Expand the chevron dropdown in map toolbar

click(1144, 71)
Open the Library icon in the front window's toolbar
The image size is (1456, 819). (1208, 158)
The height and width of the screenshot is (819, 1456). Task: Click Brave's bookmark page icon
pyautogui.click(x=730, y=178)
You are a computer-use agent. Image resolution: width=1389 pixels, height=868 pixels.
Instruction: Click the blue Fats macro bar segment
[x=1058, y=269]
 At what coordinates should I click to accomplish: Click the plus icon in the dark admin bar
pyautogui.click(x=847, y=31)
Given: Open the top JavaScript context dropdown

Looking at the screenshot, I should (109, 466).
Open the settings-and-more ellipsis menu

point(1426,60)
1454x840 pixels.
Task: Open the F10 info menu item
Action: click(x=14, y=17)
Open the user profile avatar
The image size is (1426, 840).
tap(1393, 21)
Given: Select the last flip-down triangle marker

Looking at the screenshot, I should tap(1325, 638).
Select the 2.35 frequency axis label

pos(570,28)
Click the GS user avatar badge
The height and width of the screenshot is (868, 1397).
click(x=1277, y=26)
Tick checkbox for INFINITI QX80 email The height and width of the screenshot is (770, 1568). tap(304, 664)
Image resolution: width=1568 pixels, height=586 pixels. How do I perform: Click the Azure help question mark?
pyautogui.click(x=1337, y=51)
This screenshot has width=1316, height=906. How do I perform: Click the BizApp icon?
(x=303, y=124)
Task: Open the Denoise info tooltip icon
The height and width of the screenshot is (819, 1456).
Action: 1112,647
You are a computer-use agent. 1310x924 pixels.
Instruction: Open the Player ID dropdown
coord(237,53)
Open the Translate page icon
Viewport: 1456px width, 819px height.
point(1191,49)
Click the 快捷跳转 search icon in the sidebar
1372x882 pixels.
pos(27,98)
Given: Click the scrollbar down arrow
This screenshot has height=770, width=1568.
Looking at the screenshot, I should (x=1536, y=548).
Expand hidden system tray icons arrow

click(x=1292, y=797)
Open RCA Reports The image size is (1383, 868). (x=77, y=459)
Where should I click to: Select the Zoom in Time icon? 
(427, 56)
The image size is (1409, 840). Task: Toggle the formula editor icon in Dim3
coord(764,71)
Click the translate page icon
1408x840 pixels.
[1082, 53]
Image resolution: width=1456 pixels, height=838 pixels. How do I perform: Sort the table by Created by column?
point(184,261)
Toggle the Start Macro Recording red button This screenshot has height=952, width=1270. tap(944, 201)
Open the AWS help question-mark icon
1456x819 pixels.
────────
> [To do] Return exactly the leading lines of the listing, stopping after the line in which "You are a computer-use agent. Image" occurs.

> [Answer to the problem]
Expand the chevron dropdown in map toolbar

click(1144, 71)
Open the Library icon in the front window's toolbar
The image size is (1456, 819). (1208, 158)
The height and width of the screenshot is (819, 1456). Task: Click Brave's bookmark page icon
pyautogui.click(x=730, y=178)
You are a computer-use agent. Image resolution: width=1389 pixels, height=868 pixels.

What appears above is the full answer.